Reverse Engineering Buddy

Filed under: adminstration,linux,usability — jonEbird @ 10:34 pm

An Idea for a helpful Admin Tool

What if you got a page and/or ticket for an obscure server’s particular service? The unique problem is that your environment is huge, you’re still relatively new to the company, co-workers are not there to help you and you have never heard of this server. When logging in, you’re hoping that the person has a nice RC script under /etc/init.d/, that you can find the app via a “lsof -i:<port>”, find the application’s home and locate some log files. But what if the application install was not that nice and did not conform to the norms that you are used to?

To either a small or very large degree, you will be reverse engineering this application. If you’re really unlucky, the application who supports it also has no idea about it nor knows anything about Unix-like machines. So, what if there was an application which is polling upon logging into the server, told you, “In case you are looking for the application binX, which typically listens on port XX, it was most likely started last time by issuing the script /path/to/funky/path/binX.sh”. I’m guessing it would freak you out and immediately flood your emotions with confusion, gratitude and curiosity.

So, would such an application be difficult to write?

  • Poll any events for read/write/access under key dirs, such as /etc/init.d/, /etc/*conf ? (use the inotify syscall introduced in Linux kernel 2.6.16)
  • Track users logging into the system (could correlate later)
  • Watch for any new ports being listened on, then record the binary name.
  • Reverse engineer this application to automatically collect interesting data on it.
  • Intelligently parse an strace (note to self, checkout: http://subterfugue.org/)
  • Utilize systemtap for Linux and DTrace for Solaris. pseudo code { observe new socket being opened, so show me the last 10 files opened and executed. correlate application with startup script }

Now, if your data was collected in a easily usable format, you can collect similar data from other machines and start to make broader correlations.

The whole process is really about automating the process of reverse engineering an application. I do that alot.
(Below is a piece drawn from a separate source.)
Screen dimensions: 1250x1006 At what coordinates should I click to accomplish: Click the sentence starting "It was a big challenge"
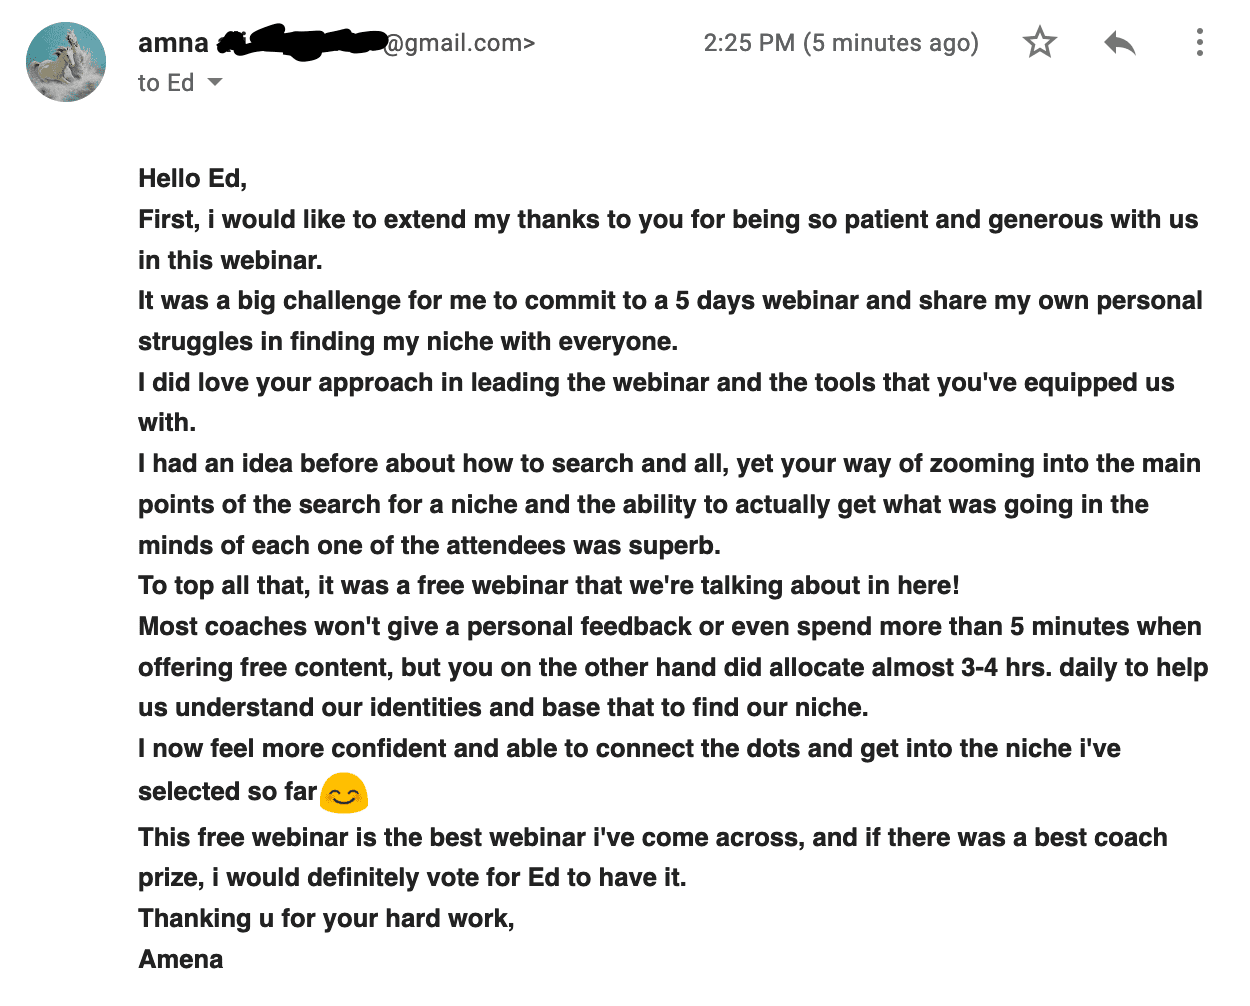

I believe others would like an application which aided or performed the entire reverse engineering for them.

June 21, 2007

Stripping Another Process of it’s Signal Handler

Filed under: adminstration,linux — jonEbird @ 11:38 pm

Have you ever wanted to send a signal, which normally produces a core file, but the process has one of those annoying signal handlers setup to catch the signal you’re sending? The nerve of that application trying to intelligently handle signals! I actually have a real need to remove the signal handler of a process which I’ll describe shortly. Normally, it is a bad idea to remove another process’s signal handler and under normal circumstances I do not suggest following the procedure which I am going to describe.

I have been struggling with a production issue at work with a process which has been less than cooperative. You see, I have a java process which gets crazy and starts consuming CPU cycles. When you run a strace against the process the only system call you will see is a sched_yield() call. The java thread is most likely stuck on a spinlock in user space and the process/thread which owns the lock has died or something else, but for my runaway process all it cares about it is checking for it’s lock and yielding execution back to the kernel to schedule another task. Ofcourse, it just gets the CPU again and continues to pound it.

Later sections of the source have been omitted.